It is required that all of the data be written out exactly.

##########

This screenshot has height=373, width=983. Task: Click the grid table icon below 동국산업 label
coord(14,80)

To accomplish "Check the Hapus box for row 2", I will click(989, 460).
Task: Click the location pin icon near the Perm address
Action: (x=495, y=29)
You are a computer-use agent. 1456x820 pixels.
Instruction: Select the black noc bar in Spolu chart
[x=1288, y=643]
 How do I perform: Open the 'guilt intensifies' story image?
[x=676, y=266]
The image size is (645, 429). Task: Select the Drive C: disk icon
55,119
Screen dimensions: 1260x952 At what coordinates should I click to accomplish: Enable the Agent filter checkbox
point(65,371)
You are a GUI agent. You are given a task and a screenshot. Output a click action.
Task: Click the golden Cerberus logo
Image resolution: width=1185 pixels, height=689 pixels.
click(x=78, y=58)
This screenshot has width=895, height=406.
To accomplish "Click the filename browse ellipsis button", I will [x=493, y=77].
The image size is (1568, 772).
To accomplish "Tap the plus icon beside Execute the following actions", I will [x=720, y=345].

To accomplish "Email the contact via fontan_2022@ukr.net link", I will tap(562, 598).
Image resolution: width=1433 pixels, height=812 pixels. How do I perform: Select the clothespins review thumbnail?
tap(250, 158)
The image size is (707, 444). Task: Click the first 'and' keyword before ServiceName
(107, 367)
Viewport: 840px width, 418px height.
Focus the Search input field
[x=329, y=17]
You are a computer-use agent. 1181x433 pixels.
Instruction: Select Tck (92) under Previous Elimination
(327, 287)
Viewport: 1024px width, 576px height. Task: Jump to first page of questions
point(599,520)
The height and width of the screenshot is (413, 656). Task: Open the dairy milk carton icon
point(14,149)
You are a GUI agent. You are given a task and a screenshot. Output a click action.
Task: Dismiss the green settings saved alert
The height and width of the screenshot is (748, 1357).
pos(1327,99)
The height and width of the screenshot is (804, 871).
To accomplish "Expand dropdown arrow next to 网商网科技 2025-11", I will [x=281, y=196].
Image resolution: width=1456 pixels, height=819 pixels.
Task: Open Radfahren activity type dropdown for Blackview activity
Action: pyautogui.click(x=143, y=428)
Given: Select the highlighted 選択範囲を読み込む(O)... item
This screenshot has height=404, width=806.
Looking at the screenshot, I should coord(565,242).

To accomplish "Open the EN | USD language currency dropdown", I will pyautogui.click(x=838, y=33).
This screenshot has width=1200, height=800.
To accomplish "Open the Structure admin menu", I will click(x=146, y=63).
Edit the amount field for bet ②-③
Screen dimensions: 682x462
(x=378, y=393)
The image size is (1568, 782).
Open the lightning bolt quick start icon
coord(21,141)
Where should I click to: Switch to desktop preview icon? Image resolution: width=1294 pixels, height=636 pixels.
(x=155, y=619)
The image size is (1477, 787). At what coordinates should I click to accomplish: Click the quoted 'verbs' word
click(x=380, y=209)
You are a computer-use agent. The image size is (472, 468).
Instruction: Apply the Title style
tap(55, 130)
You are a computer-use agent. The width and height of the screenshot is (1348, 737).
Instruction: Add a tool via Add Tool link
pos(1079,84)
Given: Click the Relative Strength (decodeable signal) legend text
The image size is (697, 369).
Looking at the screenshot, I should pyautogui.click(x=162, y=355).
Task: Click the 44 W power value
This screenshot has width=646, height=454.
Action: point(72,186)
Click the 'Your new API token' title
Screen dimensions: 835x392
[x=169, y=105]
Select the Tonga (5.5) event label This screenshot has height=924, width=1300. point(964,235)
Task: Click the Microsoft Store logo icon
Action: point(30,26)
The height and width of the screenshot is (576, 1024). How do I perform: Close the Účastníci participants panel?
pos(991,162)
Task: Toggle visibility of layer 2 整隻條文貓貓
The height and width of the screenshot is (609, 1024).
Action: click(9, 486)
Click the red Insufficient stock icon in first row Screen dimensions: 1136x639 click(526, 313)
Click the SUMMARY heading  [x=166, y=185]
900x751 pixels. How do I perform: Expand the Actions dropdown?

##########

● **SOLUTION TO THE EXERCISE**:
This screenshot has height=373, width=983. Task: Click the grid table icon below 동국산업 label
coord(14,80)

To accomplish "Check the Hapus box for row 2", I will click(989, 460).
Task: Click the location pin icon near the Perm address
Action: (x=495, y=29)
You are a computer-use agent. 1456x820 pixels.
Instruction: Select the black noc bar in Spolu chart
[x=1288, y=643]
 How do I perform: Open the 'guilt intensifies' story image?
[x=676, y=266]
The image size is (645, 429). Task: Select the Drive C: disk icon
55,119
Screen dimensions: 1260x952 At what coordinates should I click to accomplish: Enable the Agent filter checkbox
point(65,371)
You are a GUI agent. You are given a task and a screenshot. Output a click action.
Task: Click the golden Cerberus logo
Image resolution: width=1185 pixels, height=689 pixels.
click(x=78, y=58)
This screenshot has width=895, height=406.
To accomplish "Click the filename browse ellipsis button", I will [x=493, y=77].
The image size is (1568, 772).
To accomplish "Tap the plus icon beside Execute the following actions", I will [x=720, y=345].

To accomplish "Email the contact via fontan_2022@ukr.net link", I will tap(562, 598).
Image resolution: width=1433 pixels, height=812 pixels. How do I perform: Select the clothespins review thumbnail?
tap(250, 158)
The image size is (707, 444). Task: Click the first 'and' keyword before ServiceName
(107, 367)
Viewport: 840px width, 418px height.
Focus the Search input field
[x=329, y=17]
You are a computer-use agent. 1181x433 pixels.
Instruction: Select Tck (92) under Previous Elimination
(327, 287)
Viewport: 1024px width, 576px height. Task: Jump to first page of questions
point(599,520)
The height and width of the screenshot is (413, 656). Task: Open the dairy milk carton icon
point(14,149)
You are a GUI agent. You are given a task and a screenshot. Output a click action.
Task: Dismiss the green settings saved alert
The height and width of the screenshot is (748, 1357).
pos(1327,99)
The height and width of the screenshot is (804, 871).
To accomplish "Expand dropdown arrow next to 网商网科技 2025-11", I will [x=281, y=196].
Image resolution: width=1456 pixels, height=819 pixels.
Task: Open Radfahren activity type dropdown for Blackview activity
Action: pyautogui.click(x=143, y=428)
Given: Select the highlighted 選択範囲を読み込む(O)... item
This screenshot has height=404, width=806.
Looking at the screenshot, I should coord(565,242).

To accomplish "Open the EN | USD language currency dropdown", I will pyautogui.click(x=838, y=33).
This screenshot has width=1200, height=800.
To accomplish "Open the Structure admin menu", I will click(x=146, y=63).
Edit the amount field for bet ②-③
Screen dimensions: 682x462
(x=378, y=393)
The image size is (1568, 782).
Open the lightning bolt quick start icon
coord(21,141)
Where should I click to: Switch to desktop preview icon? Image resolution: width=1294 pixels, height=636 pixels.
(x=155, y=619)
The image size is (1477, 787). At what coordinates should I click to accomplish: Click the quoted 'verbs' word
click(x=380, y=209)
You are a computer-use agent. The image size is (472, 468).
Instruction: Apply the Title style
tap(55, 130)
You are a computer-use agent. The width and height of the screenshot is (1348, 737).
Instruction: Add a tool via Add Tool link
pos(1079,84)
Given: Click the Relative Strength (decodeable signal) legend text
The image size is (697, 369).
Looking at the screenshot, I should pyautogui.click(x=162, y=355).
Task: Click the 44 W power value
This screenshot has width=646, height=454.
Action: point(72,186)
Click the 'Your new API token' title
Screen dimensions: 835x392
[x=169, y=105]
Select the Tonga (5.5) event label This screenshot has height=924, width=1300. point(964,235)
Task: Click the Microsoft Store logo icon
Action: point(30,26)
The height and width of the screenshot is (576, 1024). How do I perform: Close the Účastníci participants panel?
pos(991,162)
Task: Toggle visibility of layer 2 整隻條文貓貓
The height and width of the screenshot is (609, 1024).
Action: click(9, 486)
Click the red Insufficient stock icon in first row Screen dimensions: 1136x639 click(526, 313)
Click the SUMMARY heading  [x=166, y=185]
900x751 pixels. How do I perform: Expand the Actions dropdown?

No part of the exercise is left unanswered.